■ **What the exercise asks**: Copy out exactly, and only, the lines from the one containing "Click the 運用中ポイント value 0" through the end of the entries. No pictures.

Records to process START

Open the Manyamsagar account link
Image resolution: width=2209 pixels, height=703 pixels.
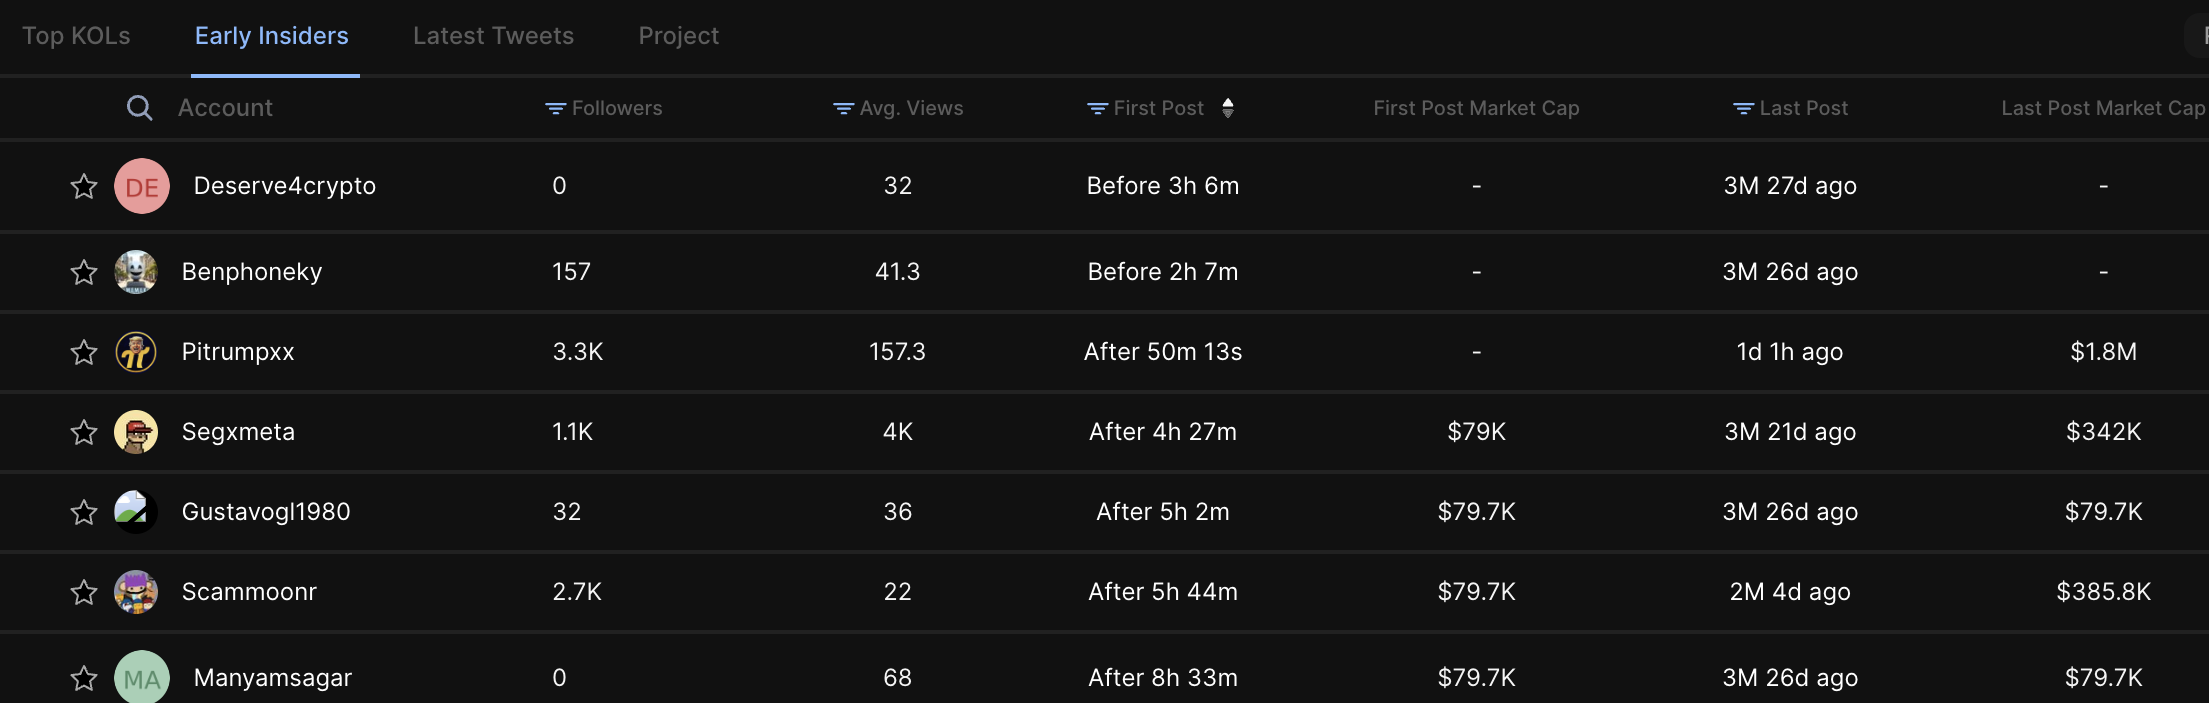[273, 678]
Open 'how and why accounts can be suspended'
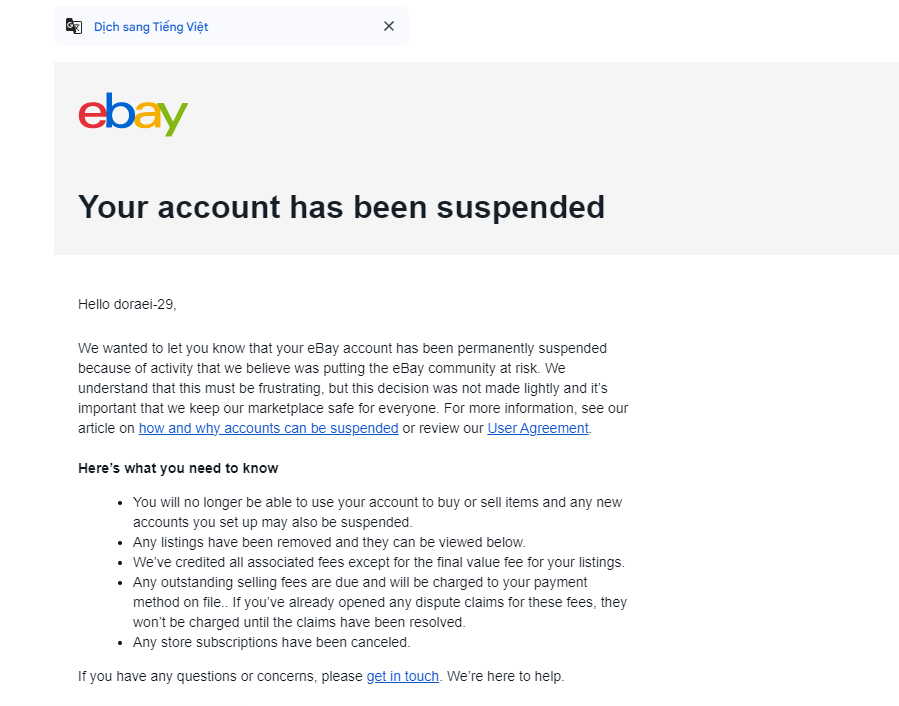Image resolution: width=899 pixels, height=706 pixels. point(268,428)
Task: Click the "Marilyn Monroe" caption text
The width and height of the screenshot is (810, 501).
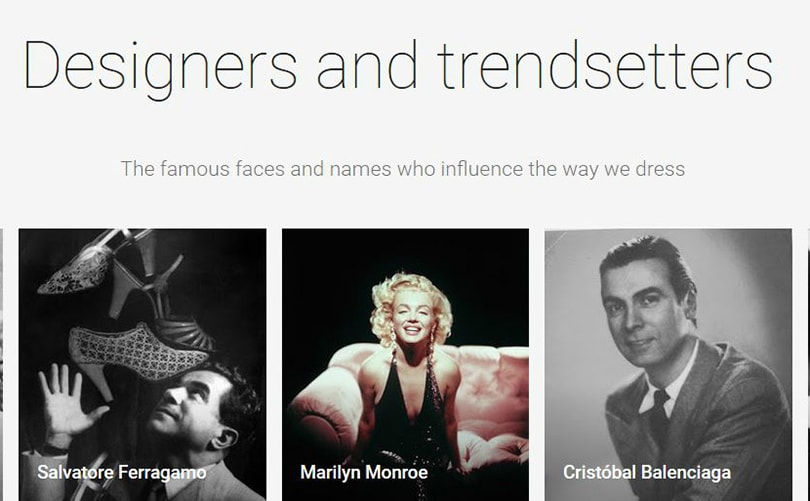Action: [364, 472]
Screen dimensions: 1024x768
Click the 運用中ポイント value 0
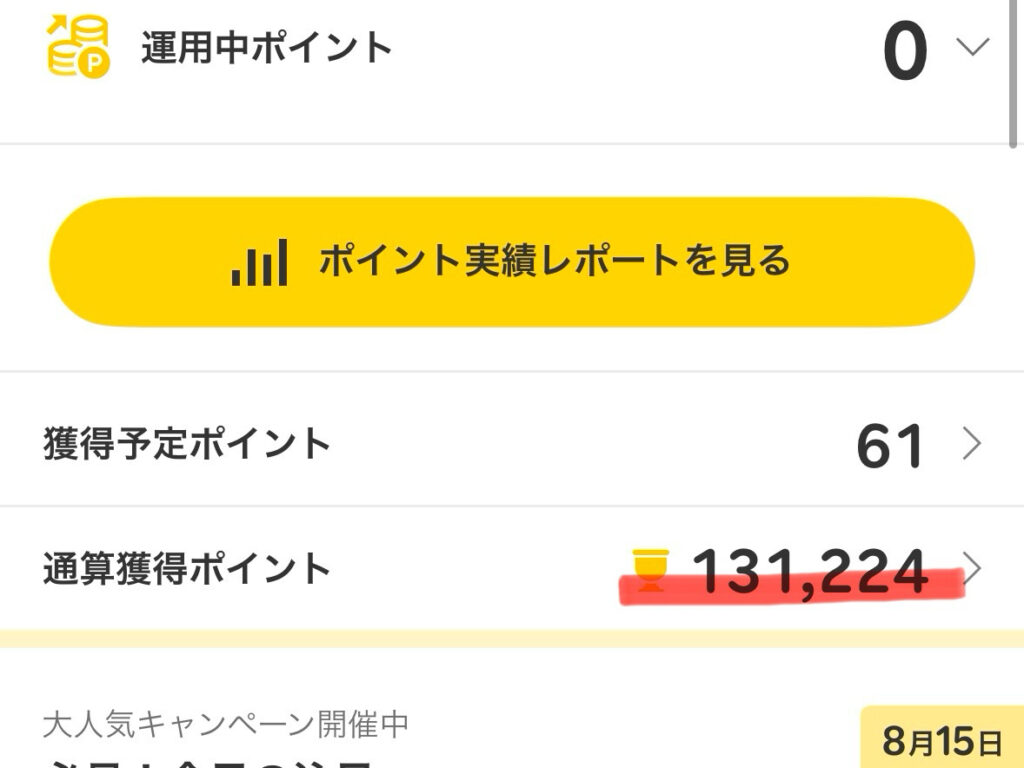(904, 52)
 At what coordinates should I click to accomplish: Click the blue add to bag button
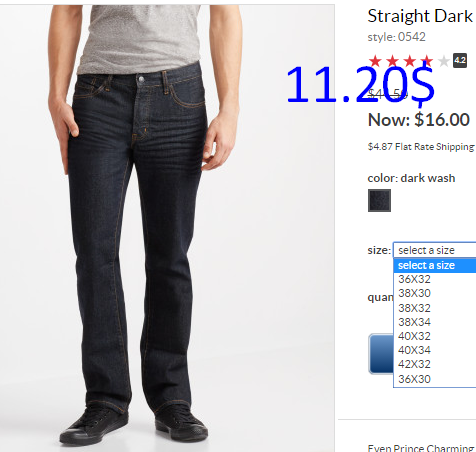(x=381, y=354)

Records to process END

■ **Finished exercise**:
Click the 運用中ポイント value 0
(904, 52)
 At what coordinates should I click to accomplish: Click the blue add to bag button
(x=381, y=354)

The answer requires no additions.